* [Exercise materials]:

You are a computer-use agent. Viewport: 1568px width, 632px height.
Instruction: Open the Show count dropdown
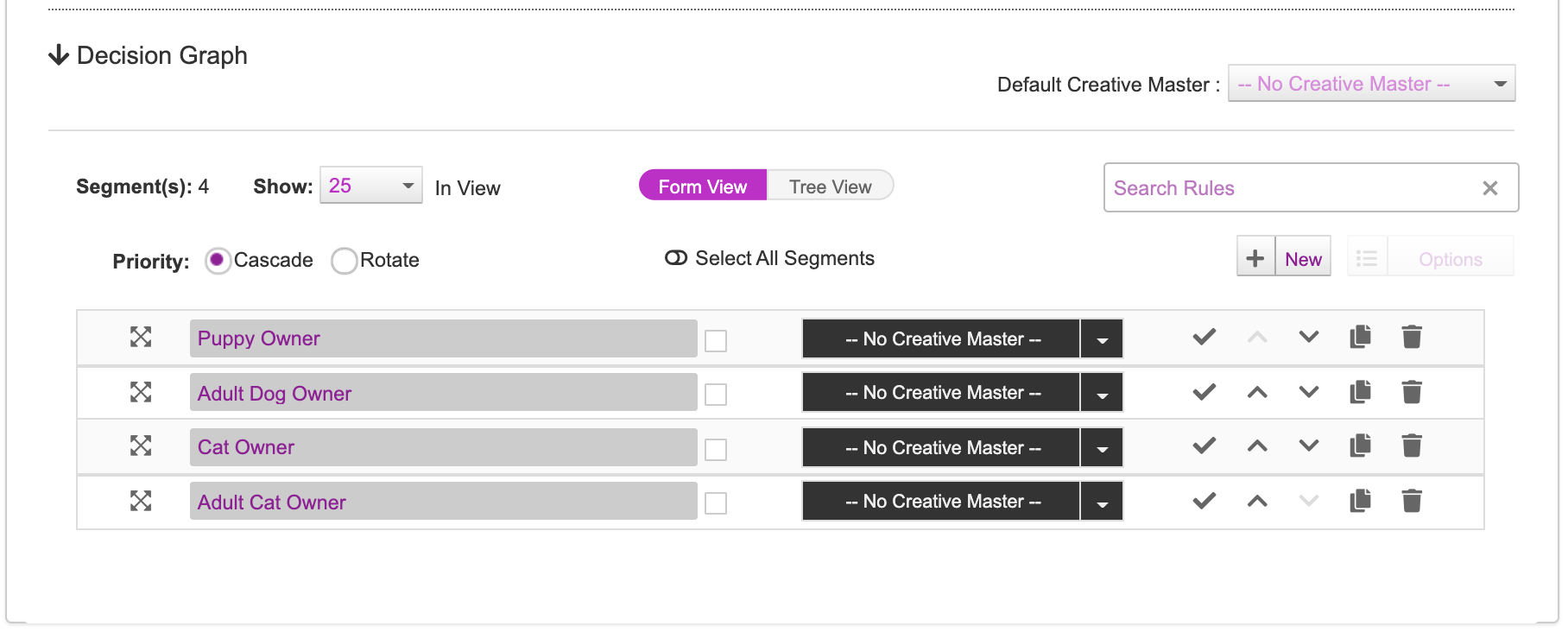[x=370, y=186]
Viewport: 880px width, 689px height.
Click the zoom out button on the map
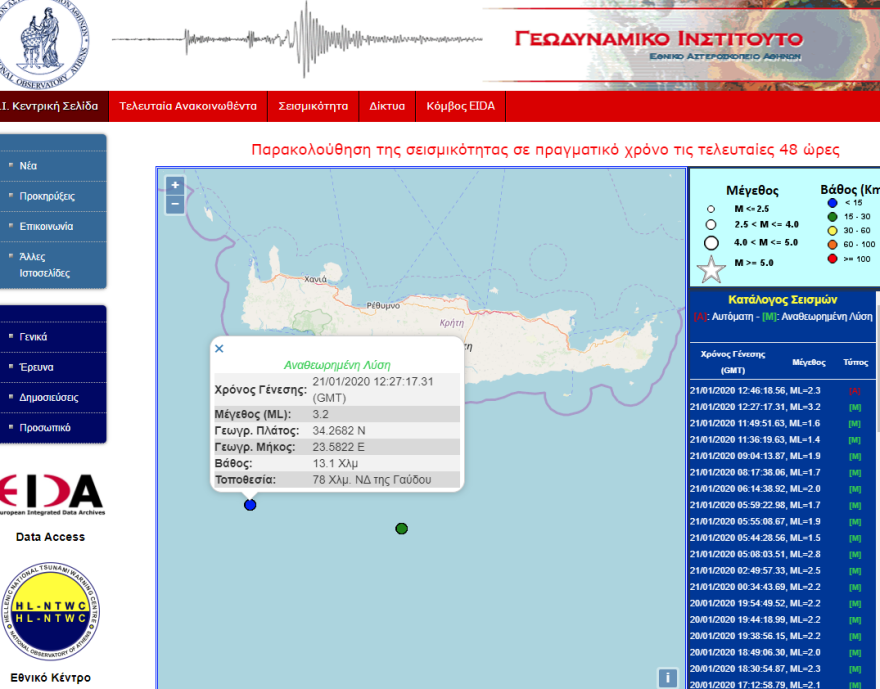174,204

...

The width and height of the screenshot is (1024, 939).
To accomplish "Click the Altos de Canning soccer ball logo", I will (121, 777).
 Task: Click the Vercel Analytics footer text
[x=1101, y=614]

* [Objective]: Edit the lines from the one containing "The width and" through the one containing "[x=1101, y=614]" by replacing "footer text" with "footer label", changing nothing else, and return only those lines.

* [Task result]:
The width and height of the screenshot is (1024, 939).
To accomplish "Click the Altos de Canning soccer ball logo", I will (121, 777).
 Task: Click the Vercel Analytics footer label
[x=1101, y=614]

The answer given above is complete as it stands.